Adolescent girls are twice as likely to get infected and die of malaria during pregnancy as adult women, a new study has revealed.

A study done in five sub-Saharan Africa countries — Benin, Gabon, Mozambique, Tanzania, and Kenya — revealed that adolescent girls are 1.7 times more likely to become ill with malaria during pregnancy and are at increased risk of being infected at the time of delivery, which can lead to death.

The research published last week in the National Library of Medicine analysed 5,800 pregnant women who participated in two clinical trials conducted in five countries.

Of the total, 1,201 were adolescents, mean age of 17 years, and most of them (74 per cent) pregnant for the first time. The rest were adult women (mean age 27 years), the vast majority of whom had been pregnant before.

The study observed that adolescents were two times more likely to have malaria during pregnancy, 2.28 times to experienced peripheral and 1.97 times placental malaria infection at delivery compared to adults. 

Eighteen per cent of the participants were HIV-positive. All had monthly antenatal visits and one postnatal visit.

The study conducted by ISGlobal’s Maternal, Child, and Reproductive Health Initiative between 2009 and 2014 with the results released last week followed the women monthly until the postpartum visit (one month to six weeks after delivery).

Parasitemia

Clinical episodes during pregnancy, peripheral parasitemia at delivery, and placental malaria were some of the outcomes in adolescents.
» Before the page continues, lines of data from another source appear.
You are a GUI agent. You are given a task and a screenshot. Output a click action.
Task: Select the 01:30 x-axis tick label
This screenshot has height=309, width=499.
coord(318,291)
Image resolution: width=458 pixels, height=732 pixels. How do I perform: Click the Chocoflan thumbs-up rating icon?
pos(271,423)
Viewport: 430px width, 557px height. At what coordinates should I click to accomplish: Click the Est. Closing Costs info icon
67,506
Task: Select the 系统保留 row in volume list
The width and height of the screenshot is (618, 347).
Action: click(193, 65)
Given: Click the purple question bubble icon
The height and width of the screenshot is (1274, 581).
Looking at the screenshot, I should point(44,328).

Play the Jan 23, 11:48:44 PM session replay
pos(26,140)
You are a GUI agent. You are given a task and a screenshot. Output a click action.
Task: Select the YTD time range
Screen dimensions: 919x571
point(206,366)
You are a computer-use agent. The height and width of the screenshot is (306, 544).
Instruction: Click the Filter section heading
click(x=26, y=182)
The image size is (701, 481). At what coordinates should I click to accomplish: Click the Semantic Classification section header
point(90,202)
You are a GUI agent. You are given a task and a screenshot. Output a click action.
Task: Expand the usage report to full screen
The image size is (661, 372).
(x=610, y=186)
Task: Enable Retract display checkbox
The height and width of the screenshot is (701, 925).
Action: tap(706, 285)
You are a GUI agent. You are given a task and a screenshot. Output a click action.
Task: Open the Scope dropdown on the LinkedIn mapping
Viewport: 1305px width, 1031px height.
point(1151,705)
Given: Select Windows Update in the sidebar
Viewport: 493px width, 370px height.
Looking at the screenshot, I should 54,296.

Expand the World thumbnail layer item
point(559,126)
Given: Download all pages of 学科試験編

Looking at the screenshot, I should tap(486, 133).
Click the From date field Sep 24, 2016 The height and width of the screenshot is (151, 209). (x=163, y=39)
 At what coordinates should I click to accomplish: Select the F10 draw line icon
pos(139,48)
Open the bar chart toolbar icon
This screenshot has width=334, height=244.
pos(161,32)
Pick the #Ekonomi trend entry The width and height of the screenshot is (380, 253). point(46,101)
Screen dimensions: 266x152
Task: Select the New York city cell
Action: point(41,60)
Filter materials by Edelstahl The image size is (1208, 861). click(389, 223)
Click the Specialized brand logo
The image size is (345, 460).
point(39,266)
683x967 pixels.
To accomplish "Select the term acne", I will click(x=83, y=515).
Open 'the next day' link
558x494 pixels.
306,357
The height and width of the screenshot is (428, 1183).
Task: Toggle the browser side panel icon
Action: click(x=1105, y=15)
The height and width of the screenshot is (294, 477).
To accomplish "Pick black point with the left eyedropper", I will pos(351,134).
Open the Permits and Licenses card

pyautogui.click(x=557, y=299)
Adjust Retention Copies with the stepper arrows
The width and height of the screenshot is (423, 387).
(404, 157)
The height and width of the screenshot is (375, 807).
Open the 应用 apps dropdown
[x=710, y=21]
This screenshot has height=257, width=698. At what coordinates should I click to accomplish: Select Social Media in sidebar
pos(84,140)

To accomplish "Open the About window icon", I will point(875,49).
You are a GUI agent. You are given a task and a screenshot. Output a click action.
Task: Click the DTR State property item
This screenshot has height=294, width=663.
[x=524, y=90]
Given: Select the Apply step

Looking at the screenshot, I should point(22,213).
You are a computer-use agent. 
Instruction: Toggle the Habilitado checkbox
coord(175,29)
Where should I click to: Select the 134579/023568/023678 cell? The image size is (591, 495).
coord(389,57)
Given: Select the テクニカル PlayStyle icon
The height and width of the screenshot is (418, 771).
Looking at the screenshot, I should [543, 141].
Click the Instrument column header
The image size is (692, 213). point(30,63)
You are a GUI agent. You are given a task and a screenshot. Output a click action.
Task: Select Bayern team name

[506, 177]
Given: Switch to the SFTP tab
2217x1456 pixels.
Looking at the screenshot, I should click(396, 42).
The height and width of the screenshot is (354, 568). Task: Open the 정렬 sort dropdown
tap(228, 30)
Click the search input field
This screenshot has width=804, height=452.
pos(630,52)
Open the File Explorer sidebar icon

Parasitemia is the quantitative content of parasites in the blood.

“Adolescent girls were more likely than adult women to present with clinical malaria during pregnancy, peripheral parasitaemia at delivery and placental infection,” says Clara Menéndez, director of ISGlobal’s Maternal, Child and Reproductive Health Initiative.

The study is the first to compare the burden of malaria in pregnant adolescents to that in pregnant adults. Malaria is among the top causes of death in adolescent girls (10 to 19 years) globally.

Adolescent motherhood is associated with an increased risk of adverse maternal and neonatal outcomes. Early malaria infections can be particularly harmful. The interaction of malaria, adolescence, and pregnancy is especially relevant in malaria-endemic areas, where rates of adolescent pregnancy are high.

According to World Health Organization guidelines, the drug prevention of malaria during pregnancy does not adequately cover the first trimester of gestation in high-transmission areas.

To prevent malaria in pregnancy in high-transmission areas, the international health agency recommends insecticide-treated nets and intermittent preventive treatment in pregnancy (IPTp), which are usually provided to women at the first anti-natal visit, leaving them unprotected during the first months.

Originally, IPTp consisted of the administration of two doses of sulfadoxine-pyrimethamine (SP) from the second trimester of pregnancy, with at least one month between doses.

Although ensuring better coverage over pregnancy, these new recommendations still apply to mid- and late pregnancy only.

There is a need to dedicate efforts to prevent pregnancy in adolescents living in regions with malaria and to ensure that they have access to adequate information and tools to avoid contracting the disease in case of pregnancy, the researchers say.